AIM OF THE EXERCISE:
Go through the lines below and count those that contain "agent"; the number is all that should be returned.
_ _ _ _ _ _ _
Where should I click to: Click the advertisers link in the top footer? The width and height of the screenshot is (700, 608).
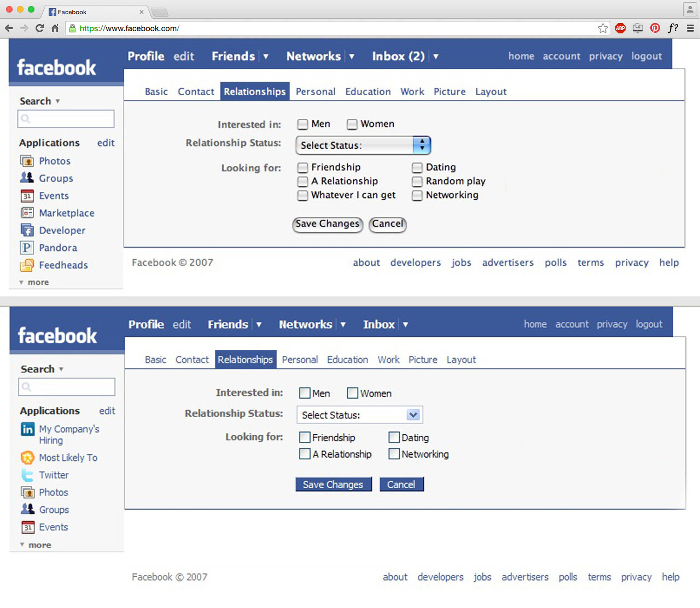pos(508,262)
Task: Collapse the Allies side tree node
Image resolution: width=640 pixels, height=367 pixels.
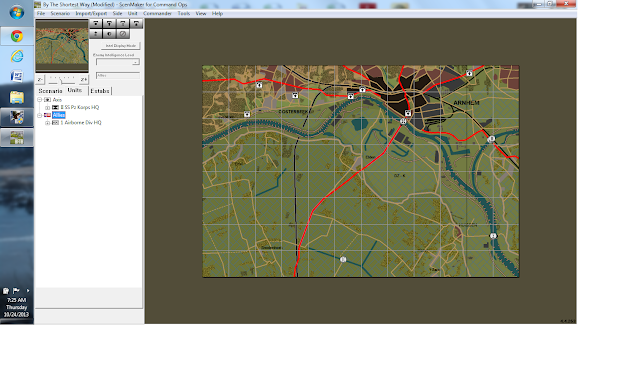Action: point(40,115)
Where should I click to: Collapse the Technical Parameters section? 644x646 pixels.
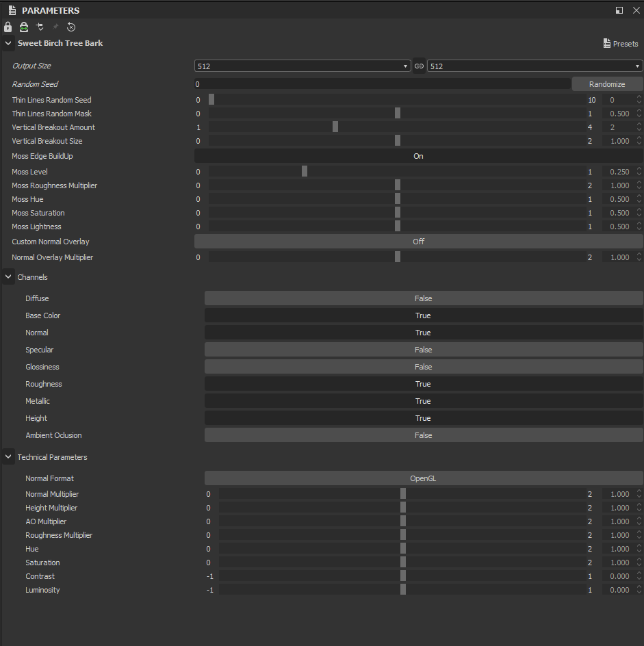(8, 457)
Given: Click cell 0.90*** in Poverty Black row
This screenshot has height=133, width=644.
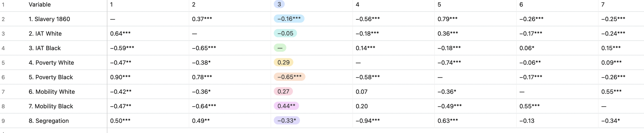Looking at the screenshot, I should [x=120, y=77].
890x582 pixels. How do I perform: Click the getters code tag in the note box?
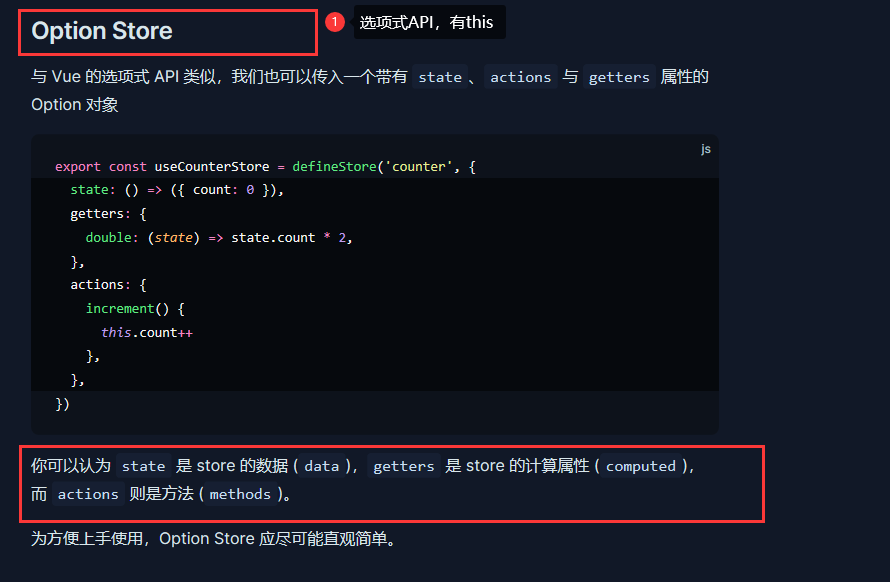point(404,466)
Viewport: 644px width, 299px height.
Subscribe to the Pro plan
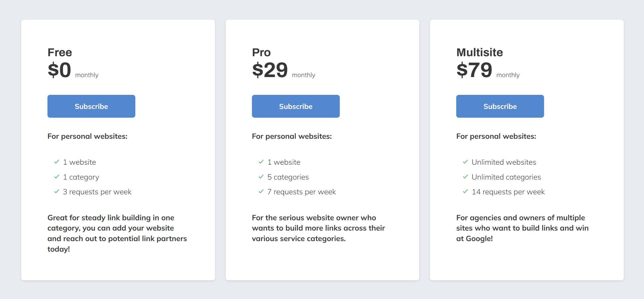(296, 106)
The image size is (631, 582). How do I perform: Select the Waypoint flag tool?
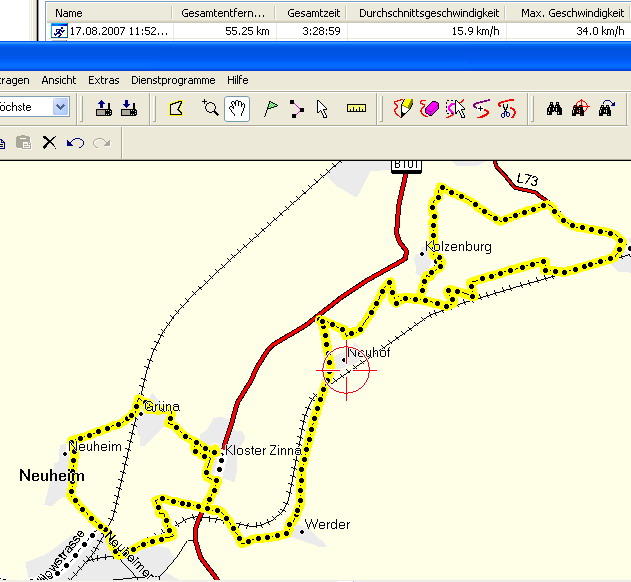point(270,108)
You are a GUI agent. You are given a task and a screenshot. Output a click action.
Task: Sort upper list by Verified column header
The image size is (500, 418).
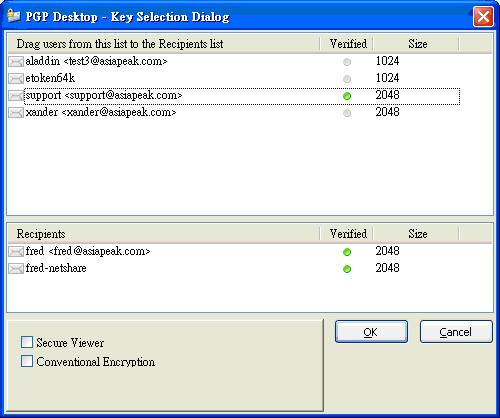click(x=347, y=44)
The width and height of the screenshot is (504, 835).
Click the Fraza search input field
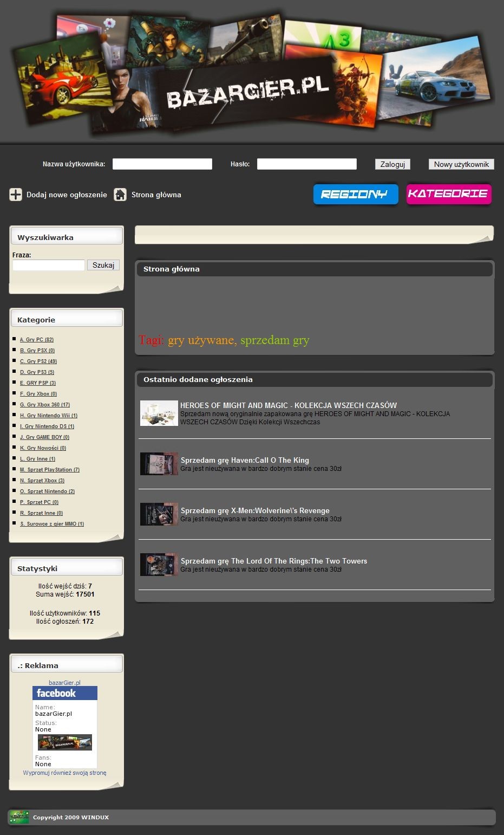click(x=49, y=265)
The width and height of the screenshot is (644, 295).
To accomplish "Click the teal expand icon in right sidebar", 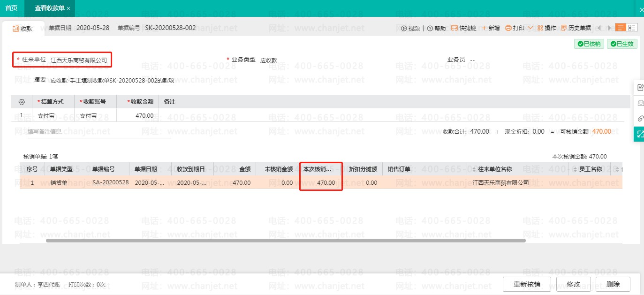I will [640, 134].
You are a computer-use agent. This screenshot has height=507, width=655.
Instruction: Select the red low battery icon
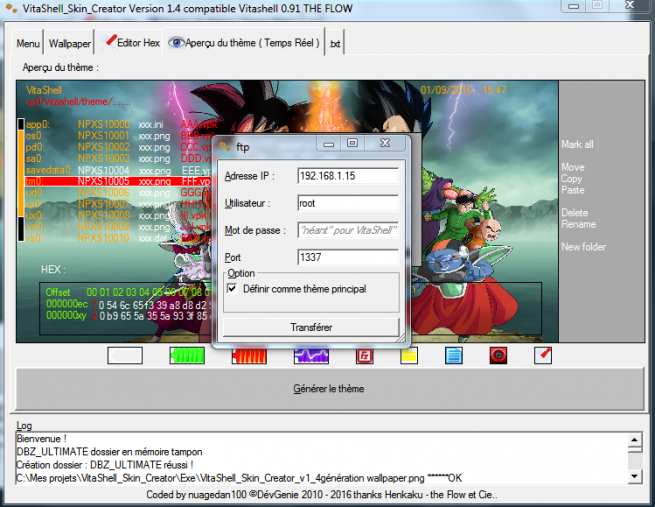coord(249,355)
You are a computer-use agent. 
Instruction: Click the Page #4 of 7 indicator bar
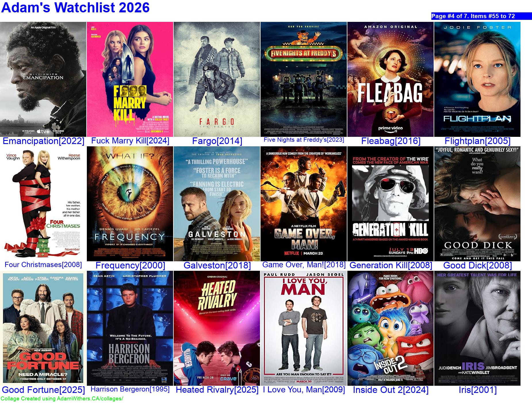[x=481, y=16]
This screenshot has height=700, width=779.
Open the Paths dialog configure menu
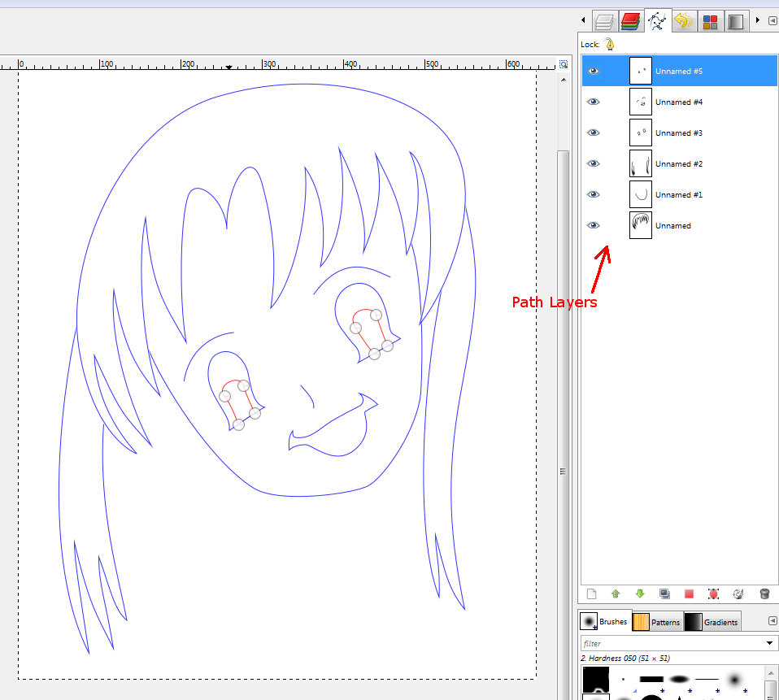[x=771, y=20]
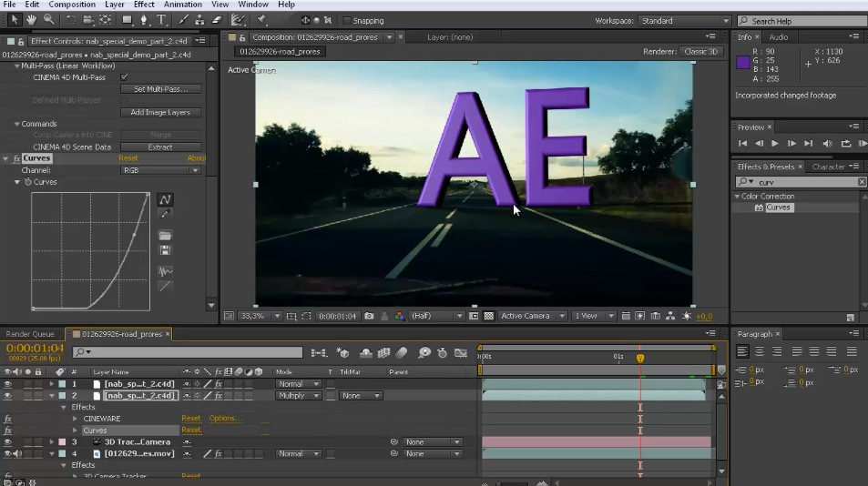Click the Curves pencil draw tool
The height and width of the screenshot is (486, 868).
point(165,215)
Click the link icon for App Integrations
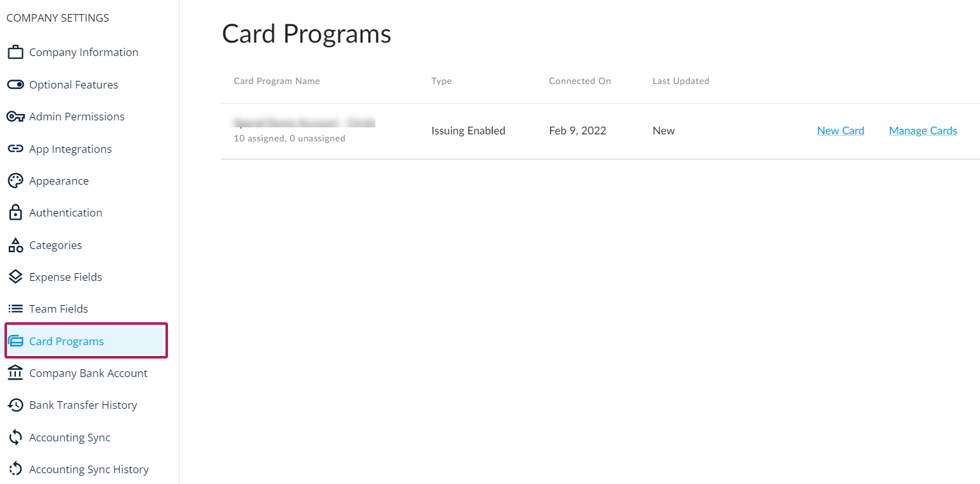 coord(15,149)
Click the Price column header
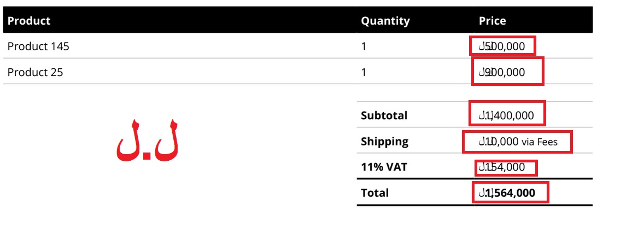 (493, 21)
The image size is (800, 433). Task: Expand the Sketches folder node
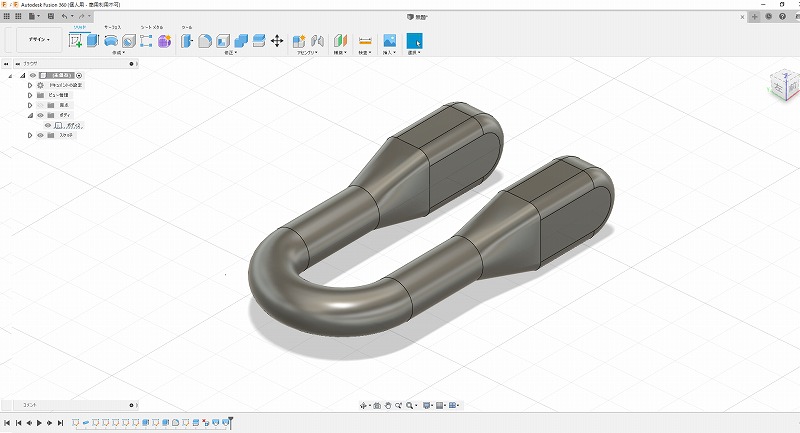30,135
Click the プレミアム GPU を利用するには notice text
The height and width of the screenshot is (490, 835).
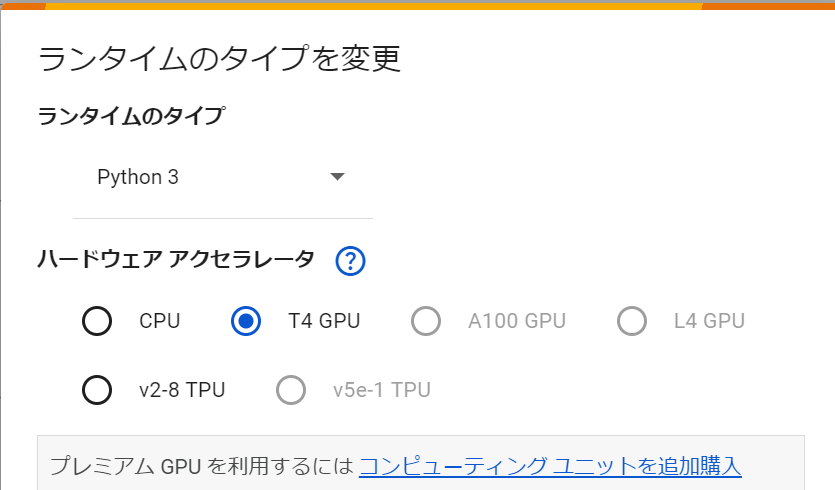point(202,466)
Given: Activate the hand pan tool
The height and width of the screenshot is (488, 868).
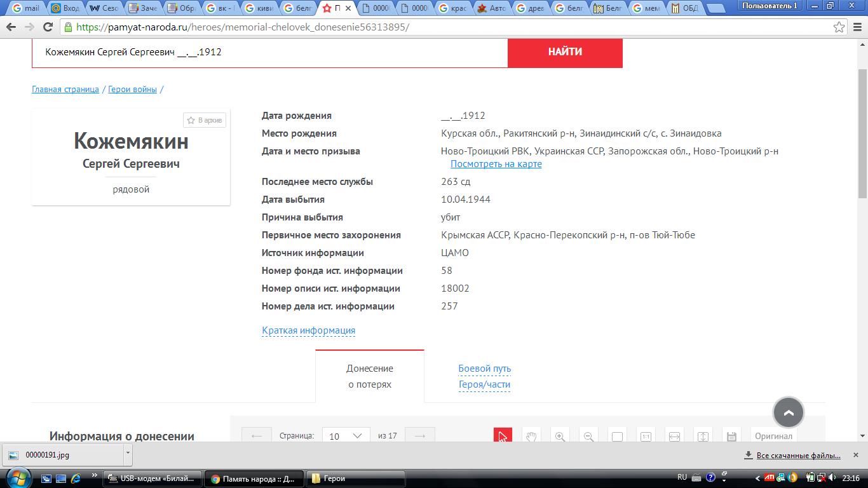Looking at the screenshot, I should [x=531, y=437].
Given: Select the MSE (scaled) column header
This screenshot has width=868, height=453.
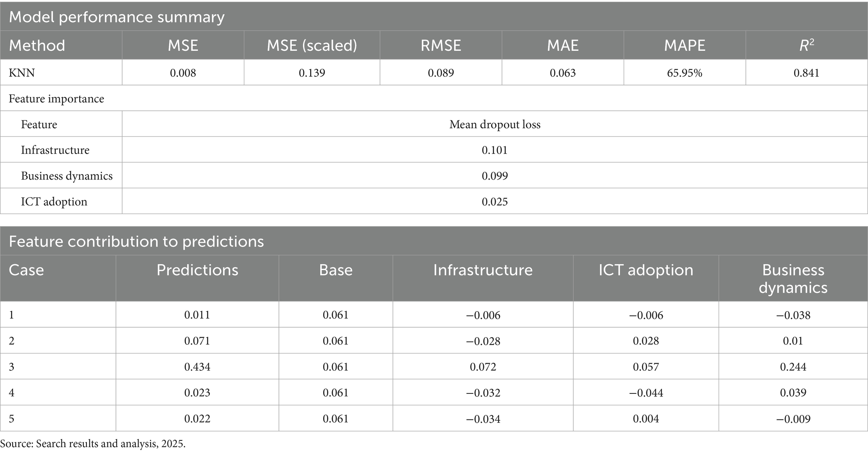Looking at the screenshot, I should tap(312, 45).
_ _ _ _ _ _ _
EXERCISE SOLUTION:
3